Oldtimer-Versteigerung RM Auctions Arizona

Pietsch-Bugatti verfehlt sein Estimate

1932 kaufte sich Paul Pietsch, Gründer der Motor Presse Stuttgart, in Molsheim ein Bugatti-Rennauto vom Typ 35B. Mit diesem Auto startete der damals erst 19 Jahre alte Paul Pietsch seine Rennfahrerlaufbahn.

Bugatti Typ 35, Ex-Paul Pietsch Foto: Patrick Ernzen ©2013 Courtesy of RM Auctions 15 Bilder

Am 16. Januar 2014 wurde der Kompressorwagen in den USA versteigert. Das Estimate lag bei 750.000 bis 900.000 US-Dollar (umgerechnet 550.000 bis 660.000 Euro), doch die Gebote endeten schon deutlich früher: Bei 635.000 Dollar, etwa 468.000 Euro, fiel der Hammer des Auktionators.

Die hochglanzpolierte dunkelblaue Farbe des von einem US-amerikanischen Markenspezialisten in Colorado restaurierten Bugatti aus dem Baujahr 1930 verrät aber nichts über die wahre Geschichte des Zweisitzers mit der Chassisnummer 4948: Der 135 PS starke 35B, der am 16. Januar im noblen Biltmore Resort von Phoenix im Bundesstaat Arizona versteigert wird, ist der erste Rennwagen von Paul Pietsch, Gründer von auto motor und sport, der Motor Presse Stuttgart und zudem Buchverleger. 1932 kaufte der aus Neustadt im Schwarzwald stammende Pietsch seinen ersten Rennwagen direkt in der Fabrik von Ettore Bugatti.

Estimate von 750.000 bis 900.000 US-Dollar

Als der Schwarzwälder den Rennwagen in Molsheim kaufte, war die Karosserie weiß lackiert.
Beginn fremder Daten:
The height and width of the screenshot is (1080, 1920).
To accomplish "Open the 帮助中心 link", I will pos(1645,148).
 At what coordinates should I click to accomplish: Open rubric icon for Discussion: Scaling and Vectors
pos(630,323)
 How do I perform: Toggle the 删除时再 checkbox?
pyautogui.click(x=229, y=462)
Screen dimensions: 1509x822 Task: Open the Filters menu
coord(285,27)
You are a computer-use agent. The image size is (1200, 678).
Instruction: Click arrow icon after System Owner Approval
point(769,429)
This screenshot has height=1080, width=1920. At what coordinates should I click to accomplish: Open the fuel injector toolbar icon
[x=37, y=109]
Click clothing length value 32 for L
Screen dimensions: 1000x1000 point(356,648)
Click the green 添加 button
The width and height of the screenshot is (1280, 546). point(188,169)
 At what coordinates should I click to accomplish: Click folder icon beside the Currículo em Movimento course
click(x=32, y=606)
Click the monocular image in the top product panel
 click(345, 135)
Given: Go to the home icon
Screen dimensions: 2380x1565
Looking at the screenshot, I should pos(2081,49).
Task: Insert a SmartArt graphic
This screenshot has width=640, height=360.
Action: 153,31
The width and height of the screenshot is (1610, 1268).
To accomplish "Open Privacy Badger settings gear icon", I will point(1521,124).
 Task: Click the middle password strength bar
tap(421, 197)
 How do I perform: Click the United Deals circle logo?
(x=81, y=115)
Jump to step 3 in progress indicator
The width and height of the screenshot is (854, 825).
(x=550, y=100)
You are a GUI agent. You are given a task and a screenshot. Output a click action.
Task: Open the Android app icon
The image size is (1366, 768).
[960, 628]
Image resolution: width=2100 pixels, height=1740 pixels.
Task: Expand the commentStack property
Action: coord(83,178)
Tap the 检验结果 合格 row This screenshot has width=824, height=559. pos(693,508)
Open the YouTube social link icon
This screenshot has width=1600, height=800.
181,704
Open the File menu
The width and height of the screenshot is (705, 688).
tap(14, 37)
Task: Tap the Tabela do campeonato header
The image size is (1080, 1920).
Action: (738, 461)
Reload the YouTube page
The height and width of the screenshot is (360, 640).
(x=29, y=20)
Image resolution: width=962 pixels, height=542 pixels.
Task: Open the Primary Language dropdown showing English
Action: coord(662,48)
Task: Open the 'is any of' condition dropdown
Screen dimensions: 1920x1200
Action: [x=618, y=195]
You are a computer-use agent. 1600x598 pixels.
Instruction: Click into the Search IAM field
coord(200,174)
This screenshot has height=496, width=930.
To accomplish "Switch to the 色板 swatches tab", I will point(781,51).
Weiß war seit den Gordon-Bennett-Rennen zu Beginn der 20. Jahrhunderts als die deutsche Rennfarbe festgelegt worden. Schon vor Paul Pietsch saß ein deutscher Fahrer am Steuer des Bugatti: Der Berliner Heinrich-Joachim von Morgen setzte den Achtzylinder-Rennwagen 1930 und 1931 ein. Als von Morgen für die Saison 1932 auf das verbesserte Grand-Prix-Modell 51 wechselte, gab er den 35B an Bugatti zurück. Dort entdeckte Pietsch den Achtzylinder-Rennwagen, kaufte ihn im Frühjahr 1932 und setzte ihn in dieser Saison bei zahlreichen Bergrennen sowie auch beim Großen Preis von Deutschland ein.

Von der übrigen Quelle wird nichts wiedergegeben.